TEXT UNDER STUDY:
# # # #

In the last week, UW-Madison has done an average of 1,238 tests per day, whereas Marquette did 128 results a day if the Schroeder Hall tests are included and 52 results a day if they are not included.

When accounting for school population sizes, in the latest week for each school, Marquette did 1 test for every 13 students at the end of the last week, while UW-Madison did 1 test for every 5.5 students at the end of the week.

Marquette only tests students who are symptomatic, according to previous Marquette Wire stories. Multiple students have told the Marquette Wire that they have been turned away from tests because they lack the proper symptoms.

One of the measures that Marquette has put into place to combat COVID-19 and help advise students on whether or not they need to get tested, is the COVID Cheq that students must do each day. COVID Cheq is a survey that consists of health-related questions that range from one’s temperature to the kinds of symptoms they may have. The questions are filled in by an individual, and, based on the answers, they are deemed either eligible or not to go to class.

Margo Hartman, a sophomore in the College of Communication, said she feels that COVID Cheq is not effective and that nobody uses it. Hartman even said that she will “go through the motions” when filling it out for fear of not being able to go to class.

I hardly take my temperature unless I’m feeling sick. As for the symptoms, if I have a headache I don’t mark it because I know it’s just a regular headache and it’s not worth putting it down,” Hartman said.

# # # #

COLLECTED DATA:
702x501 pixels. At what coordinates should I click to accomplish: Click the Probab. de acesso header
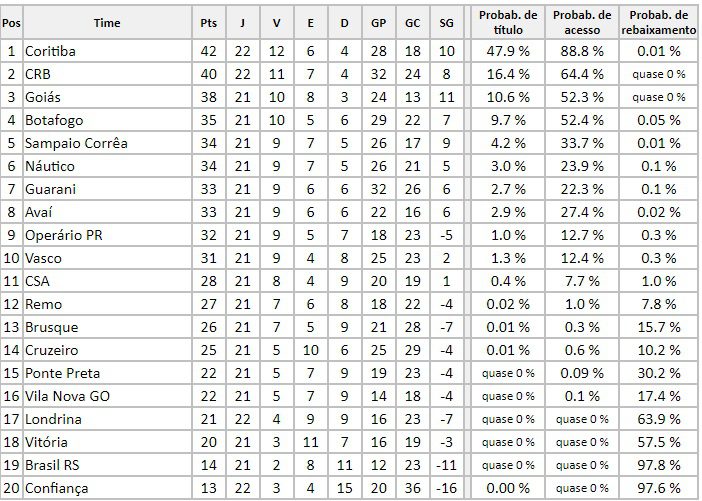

# # # #

EXERCISE INSTRUCTIONS:
[A] Using the article on COVID testing at Marquette and UW-Madison, mark each statement yes or no, and quote the exact words from the article that decide it.
(i) Marquette tests only students who have symptoms.
(ii) UW-Madison did 1 test for every 13 students.
(iii) Hartman says she takes her temperature every day.
[B] Take the article on COVID testing at Marquette and UW-Madison further, starting right after its last sentence.
The lines that come after the article are separate material.

EXERCISE RESULTS:
[A]
(i) Yes: "Marquette only tests students who are symptomatic"
(ii) No: "UW-Madison did 1 test for every 5.5 students at the end of the week"
(iii) No: "I hardly take my temperature unless I’m feeling sick."

[B]
Hartman even expressed that doing the COVID Cheq is a sad way to start the day and for that reason resents the function to some capacity.

“I started off strong but slowly have given up, nowadays it’s just a reminder that we’re still living in this world so it kinda starts my day off with that reminder, and it’s not the best way to start the day,” Hartman said.

Somers Welton, a sophomore in the College of Arts & Sciences, echoed said that she does not take the COVID Cheq seriously because, given the fact that she has three classes that primarily meet in person, she fears being wrongfully assessed as a potentially infected person.

“I normally just click through it, sometimes I might have a headache or sore throat but I know it’s probably from something else so I don’t feel the need to fill it out,” Welton said. “I’m not sure what would happen if I didn’t pass that check and I don’t want to quarantine because of it.”

Welton said she is unsure about whether COVID Cheq does what it is intended to do.

I personally don’t think it does anything because I’m sure people can’t really tell if they have symptoms or what they are from and so they probably click through it. It might help remind people not to go to class if they think they are sick but I think there could be more effective ways to do that,” Welton said.

Currently, the Marquette testing facility only tests symptomatic students. Faculty members like Leah Flack, head of Marquette’s English department, had to drive 40 minutes to her nearest testing center to get tested after being unable to get a test at Marquette. Additionally, unlike the many adjunct faculty and graduate students, she had the benefit of health insurance that enabled her to get this testing. Many instructors on campus do not have this luxury.

“Testing is expensive and not widely available, but if you want to say to yourself at the end of the day that you have done everything in your power to track this virus on a college campus, then you have to do it. It is not only a financial question — it is a moral question, too. We need to live up to our values for the health and safety of our entire community,” Flack said.

Flack also confirmed that there is a rising sense of unease among faculty as they feel their health is not being prioritized or protected adequately in such uncertain times.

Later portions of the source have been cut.